Some systems fall somewhere in-between: in short term, we can make reasonably good prediction, but the accuracy steeply falls off with longer-term predictions, until the system becomes completely chaotic. Examples of such systems are weather and the movements of celestial objects.
Edit: u/bluebell_sugarslay raises good points in [his comment](https://www.reddit.com/r/explainlikeimfive/comments/mj70p9/eli5_what_is_chaos_theory_and_what_is_it_used_for/gt97r70/?utm_source=reddit&utm_medium=web2x&context=3). I maintain my example is correct, though, if my explanation is a bit lacking. If we were talking about a single grain riding an invisible predetermined roller-coaster, so to speak, the system would indeed not be chaotic despite its complexity. However, the many grains of sand and air molecules themselves in a sandstorm interact with each other constantly, which I believe does make the system chaotic.
It is used mostly in mathematics to explain systems that are highly sensible to early conditions. Imagine throwing a marble from the exact same point 1 million times. The conditions of air resistance and other variables will change the course of the marble every time. Chaos theory is just that, scenarios that by having just slight early changes lead to completly different outcomes. Its studied because it can help us understand aerodynamics and particule movement more precisely
I try a true ELI5:
you know, when you drop a ball, it will drop on a flat floor and bounce up. If you repeat this, it does not reaaaaally depend a lot on that you do everything correct. roughly the same position and roughly the same height will give you a similar bounce.

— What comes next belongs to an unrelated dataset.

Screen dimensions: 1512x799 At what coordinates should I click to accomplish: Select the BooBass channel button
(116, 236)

now think about a floor that has a lot of wiggles, the ball will bounce and the direction it bounces of will depend on where it drops on the wiggles. Sometimes it will bounce high up, sometimes it will jump away. If you want to repeat a bounce, you have to be quite exact that you hit the right wiggle and at the same spot. But if wiggles are still large enough, you can do this with practice.

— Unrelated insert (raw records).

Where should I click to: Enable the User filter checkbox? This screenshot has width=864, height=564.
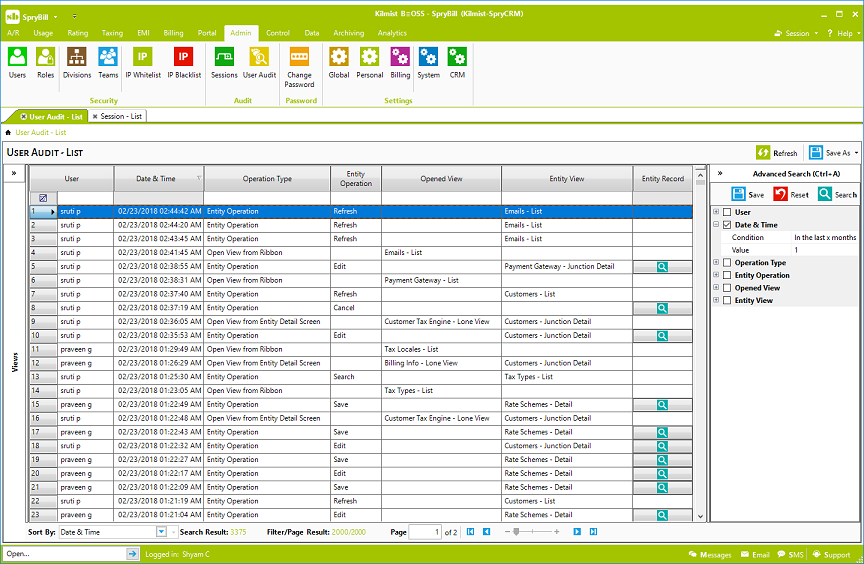(727, 212)
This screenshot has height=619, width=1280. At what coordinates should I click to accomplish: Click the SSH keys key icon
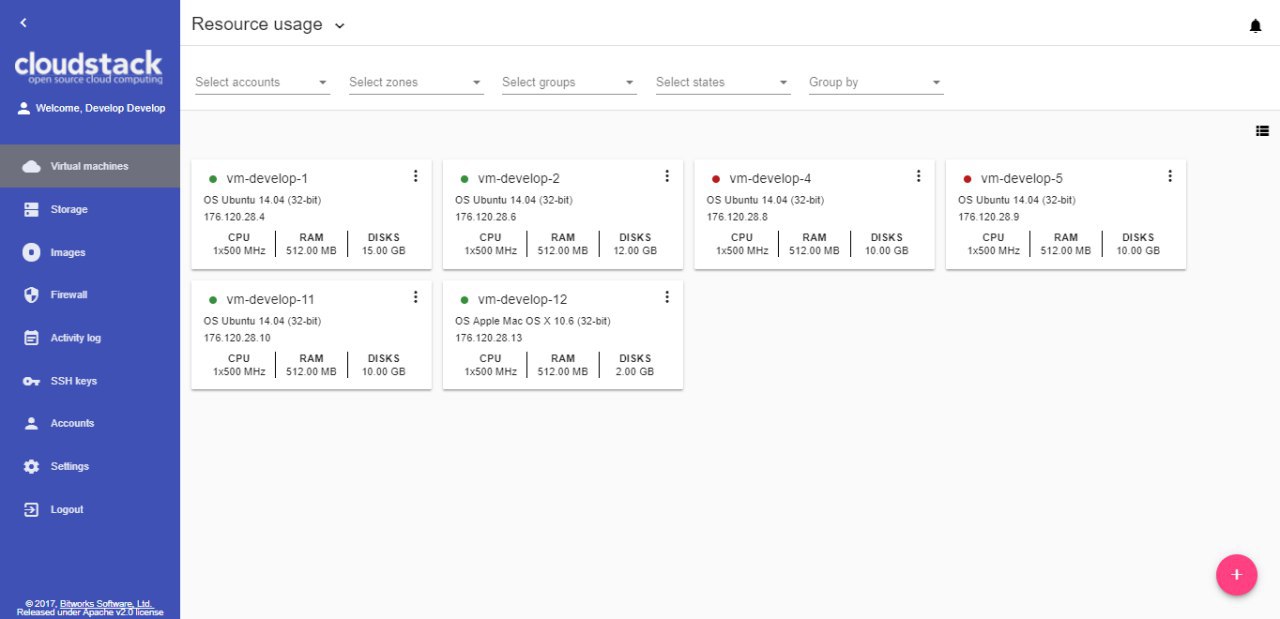point(31,381)
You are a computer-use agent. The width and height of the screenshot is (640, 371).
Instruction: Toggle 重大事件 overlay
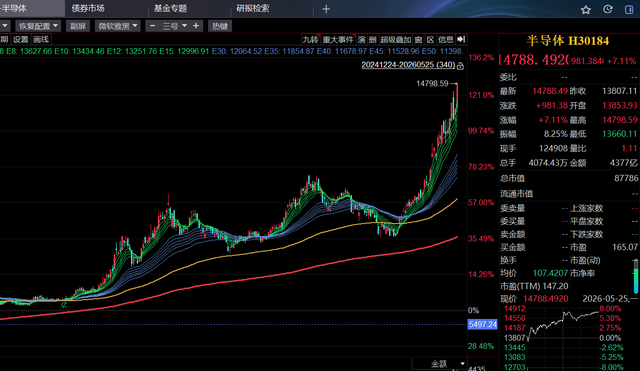tap(338, 39)
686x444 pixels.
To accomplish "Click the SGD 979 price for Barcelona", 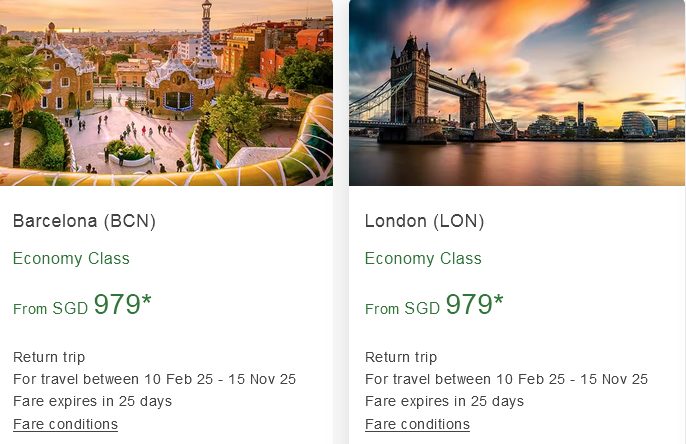I will pos(122,305).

Some things are like this but with really fine wiggles and a very small ball. now it gets tricky to repeat a bounce and even if you try very hard, you might not be able to repeat a bounce.
We still need to understand problems like these, and Chaos theory is a way to describe problems where we can’t repeat an experiment exactly because we can’t be precise enough.
Chaos science is the study of how organizes systems breakdown over time. Chaos theory states that in all seemingly chaotic events, patterns of order emerge. Think of chaos theory like a yin yang. Orderly systems are always moving towards a state of chaos, chaos always inevitably forms patterns of order.